Document excerpt

★ ★ ★ ★ ★

THE hot desert wind in Mogador showed no signs of changing: there was no enlivening sun, and the sad white seaport could only charm in a morbid manner: to be out under the skies, in the open, away from the city and sealed houses and the _eyes_, was a thing to be sought after, and that quickly. Southern Morocco is like the East in that it is all eyes. The watchful East--it may be lazy, but nothing escapes its eyes. They gleam between the folds of the veil; they look from out of a smooth face, mild and yet as little to be read as the deep sea. And who knows what lies at the bottom of those quiet pools?

There need be no waste of time in Morocco, even as there is no convention: having decided to start--_start_. The 31st of March saw us away, leaving Mogador with the intention of marching to _Marrakesh_, which is the Moorish name for Morocco City, the southern capital of the empire. In order to see more of the country we marched by a zigzag route, crossing, but not following, the beaten track; thus we were once or twice in villages where European women had not been seen: we met no one, and we camped in odd, out-of-the way corners, objects of huge interest to the wandering Arabs with whom we fell in.

Mr. Maddon, the British Consul at Mogador, to whom we brought letters of introduction from Sir Arthur Nicolson, helped us in several ways, and in his turn provided us with letters to an Arab in Marrakesh. We managed to buy two mules: one was from the Sus, with a backbone like a sword-fish and every rib showing, but he was as hard as nails, and would pace along all day without any trouble; the other was a lazy beast, fat and older; but they both of them proved useful animals, answering our purpose for the time being. We meant to sell, when we left the country: hiring is expensive work. Of course it was "just a dear time to buy": it always is.

The Jew broker, through whom we bought the mules from the Susi to whom they belonged, asked seven pounds ten for each of them, but came down to six pounds fifteen. We sold them some weeks later for five guineas each: hiring would have cost a great deal more. Ordinarily they are to be bought for five pounds and less in Mogador. No Susi will trade direct with a European, and every bargain goes through Israel's hands, which means a big percentage pocketed by the Jew.

[Ill.u.s.tration: WHERE MANCHESTER GOODS ARE SOLD, MOGADOR.

★ ★ ★ ★ ★

Job
In the Morocco travel passage, what place is Marrakesh given as the Moorish name for? The data after this passage has no connection to it.

Collected data
★ ★ ★ ★ ★

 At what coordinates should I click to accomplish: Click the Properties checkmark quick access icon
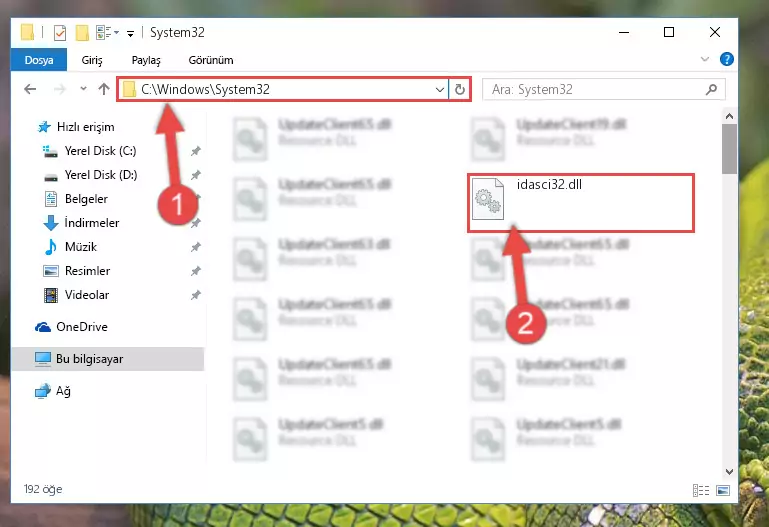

★ ★ ★ ★ ★

Exercise output
Morocco City, the southern capital of the empire.